**Check your understanding**.
**1)** In the article on crypto myths, what may have contributed to investors' confusion about how crypto is classified and what it is worth? Answer in one to three sentences.
**2)** Could you carry on the article debunking crypto myths from its last sentence?

Text under study: Begin

Five More Myths About Crypto

Five More Myths About Crypto

There is no shortage of negative information published online and in mainstream media about the risks of digital currencies.  My goal in this article is to debunk some of the predominant myths that surround the burgeoning digital currency industry. I'm a fervent student of the industry, not an investment advisor.

1. MYTH: Digital Currencies Don’t Have Any Real Value.

The IRS and multiple other government agencies have created a tangled web of proposed crypto regulations which may have contributed to investors’ confusion about crypto’s classification and value. 

FACT: While Bitcoin (the world's first widely adopted digital currency) is not backed by gold, neither is the US dollar or any other modern fiat currency.

Text under study: End
Data under study: Begin

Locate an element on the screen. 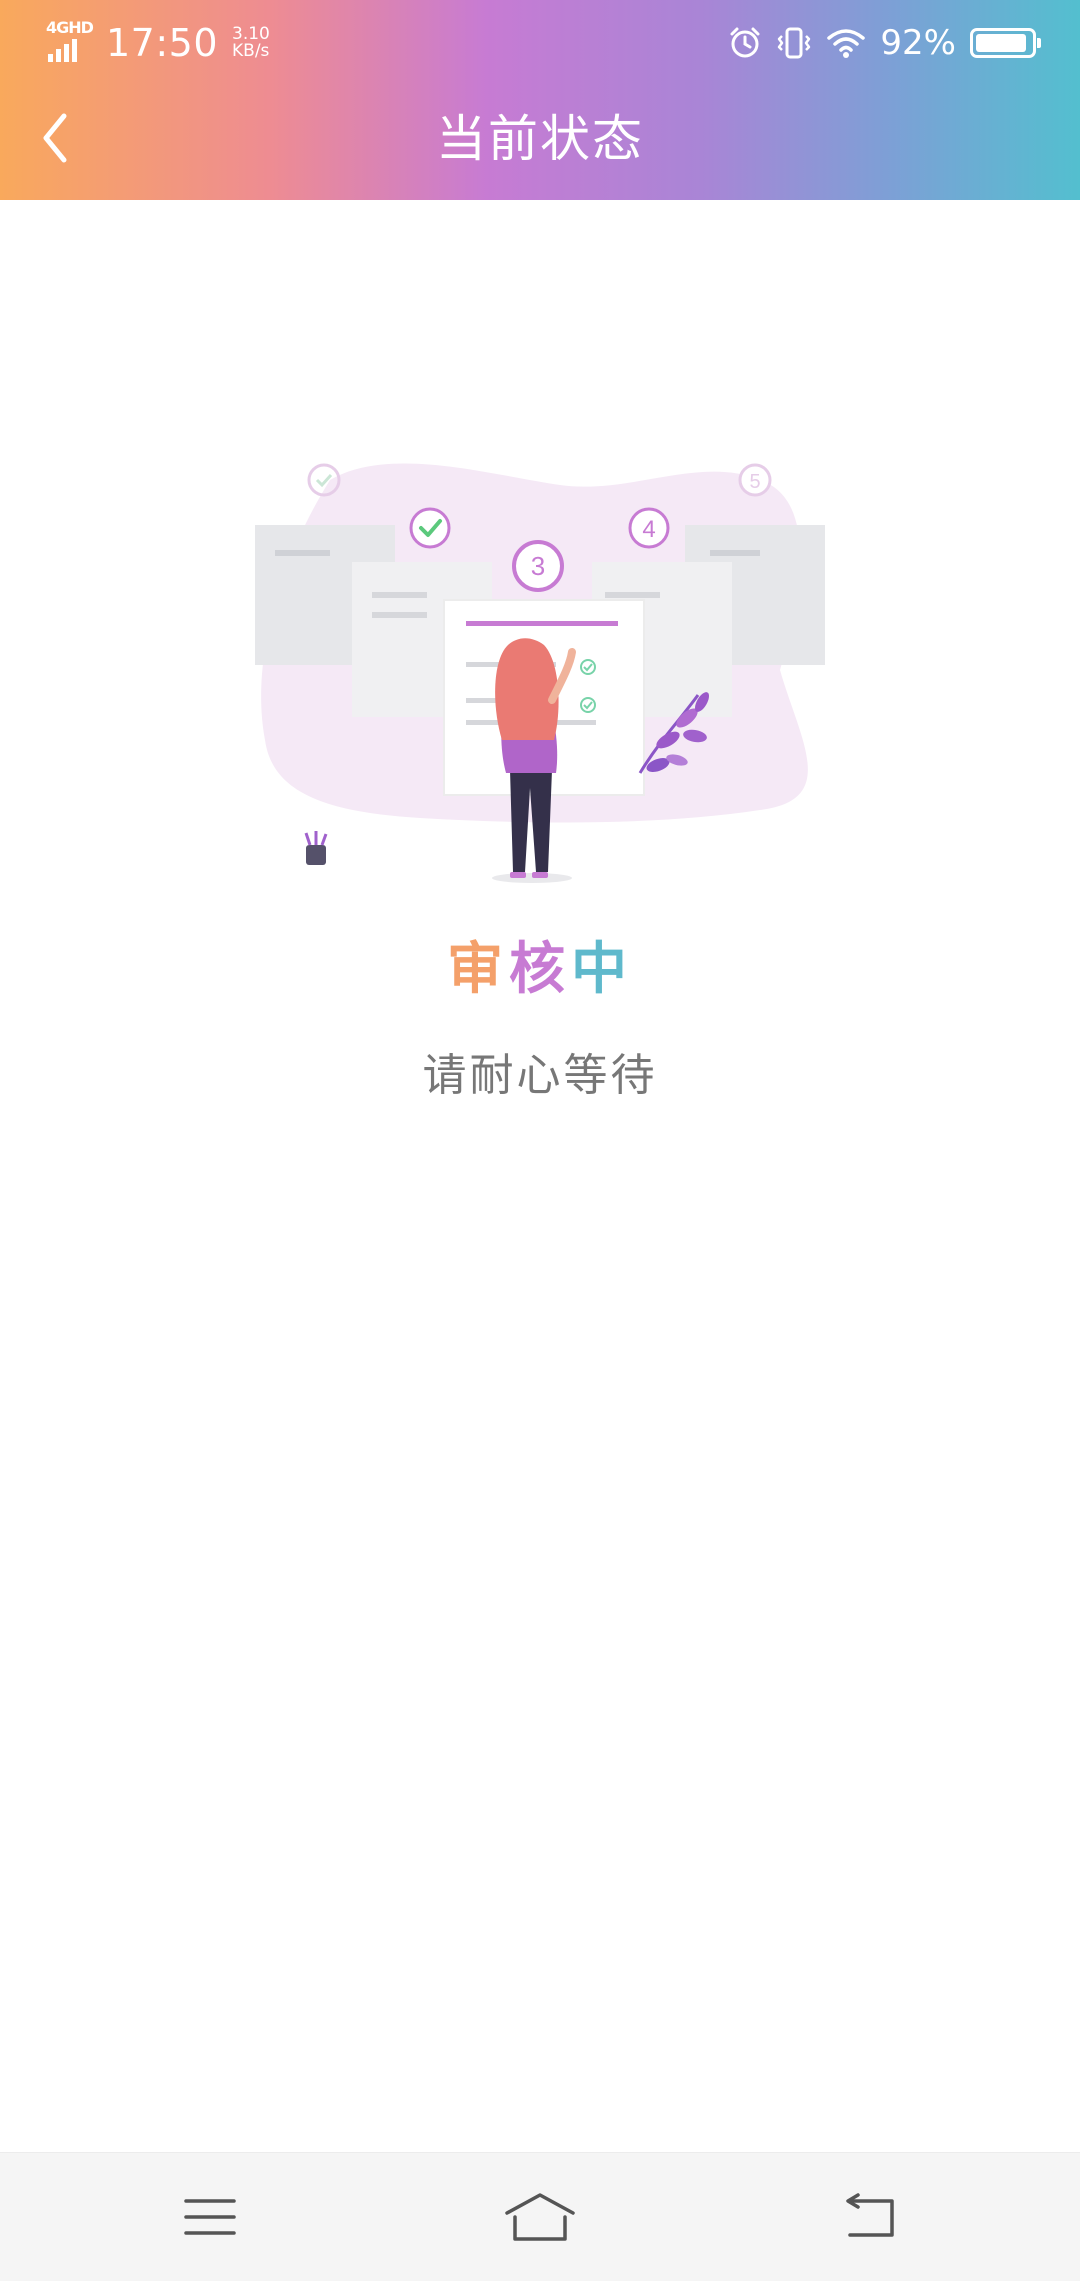 This screenshot has width=1080, height=2281. home-icon is located at coordinates (540, 2217).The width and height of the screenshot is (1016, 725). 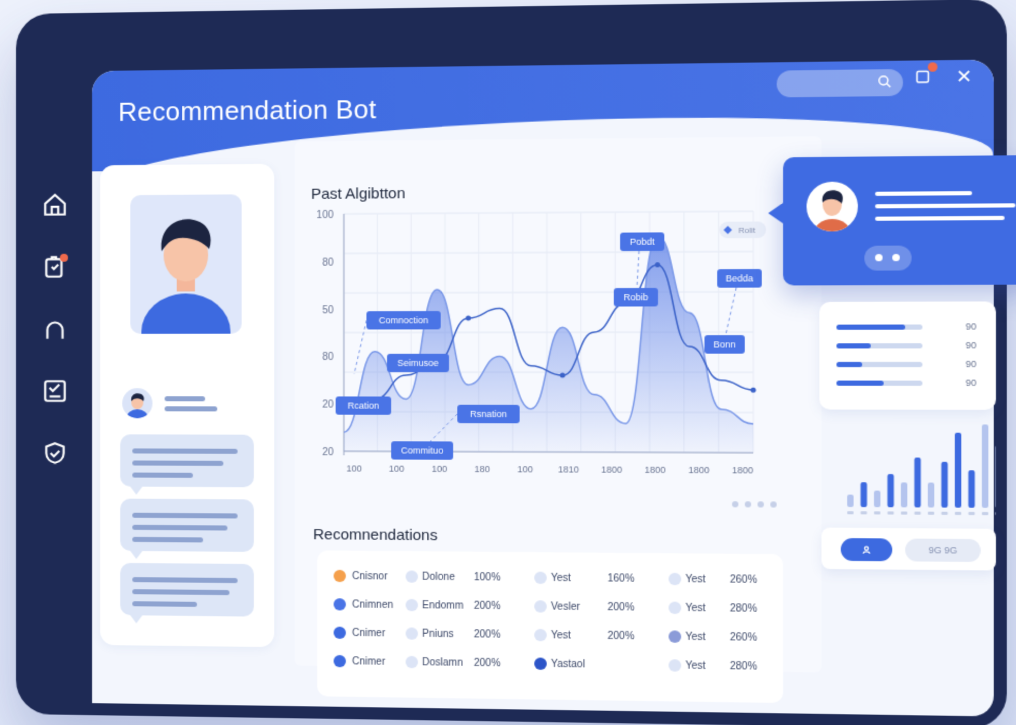 What do you see at coordinates (404, 320) in the screenshot?
I see `chart-node: Comnoction` at bounding box center [404, 320].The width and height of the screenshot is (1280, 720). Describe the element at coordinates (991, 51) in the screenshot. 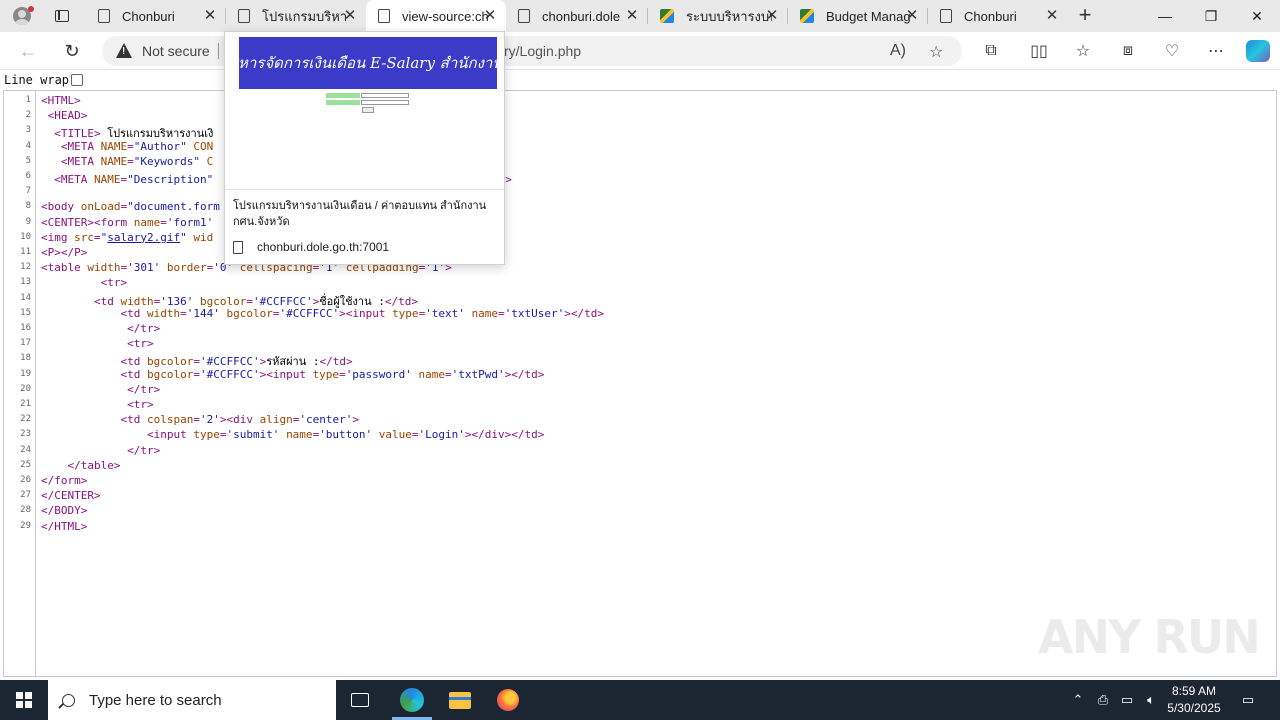

I see `extensions-icon: ⧉` at that location.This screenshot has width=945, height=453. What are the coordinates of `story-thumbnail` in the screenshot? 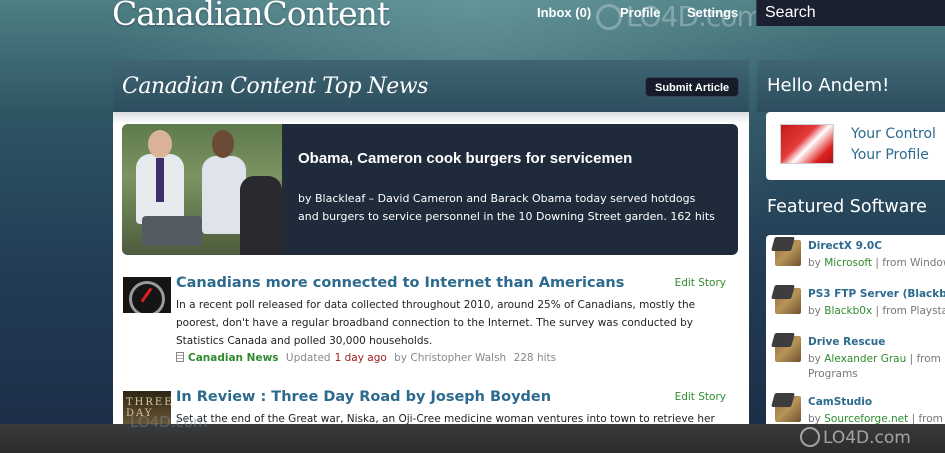 It's located at (147, 295).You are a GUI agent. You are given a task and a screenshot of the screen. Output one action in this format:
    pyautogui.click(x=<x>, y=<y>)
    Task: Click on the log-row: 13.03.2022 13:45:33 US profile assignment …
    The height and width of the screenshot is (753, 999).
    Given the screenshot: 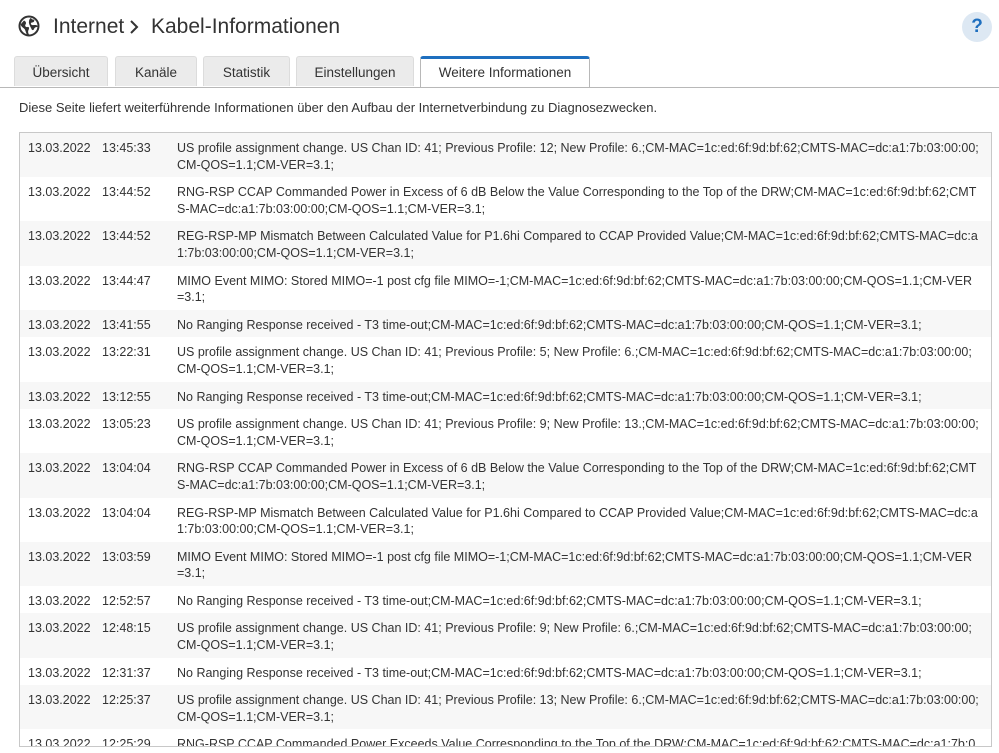 What is the action you would take?
    pyautogui.click(x=506, y=156)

Data under study: End

**Responses by task**.
**1)** According to the article, the IRS and multiple other government agencies have created a tangled web of proposed crypto regulations. That tangle may have contributed to investors' confusion about crypto's classification and value.

**2)**
Central Banks and governments have the power to print fiat currency at their will resulting in their currency’s ability to depreciate. On the other hand, Bitcoin’s space is fixed and limited, making it less susceptible to inflation. In an appealingly simple explanation from Coinbase: bitcoin is digital money that allows for secure peer-to-peer transactions on the internet.

Bitcoin’s scarcity is the major driver of its value. There will only ever be 21 million bitcoin. According to Blockchain.com, approximately 83% of all the Bitcoin that will ever exist has already been mined. Estimates say minting will be completed around 2140.

Currently, the amount of Bitcoin being mined is declining. That is because every four years an event called halving takes place.. At that time, the amount of reward paid to bitcoin miners is cut in half.

According to Investopedia, this event induces inflation in crypto’s price by reducing the amount of bitcoin in circulation and thereby increasing demand. This event also cuts Bitcoin’s inflation rate in half, along with the rate at which new Bitcoin enters circulation. 

2. MYTH Digital currencies are primarily used for illicit activity.

One of the most widespread myths about digital currencies is that they are most commonly used for illicit activities. Then again, the same could be said for fiat currencies. 

FACT: Cryptocurrency-related crime is falling, and it still remains a small part of the overall cryptocurrency economy.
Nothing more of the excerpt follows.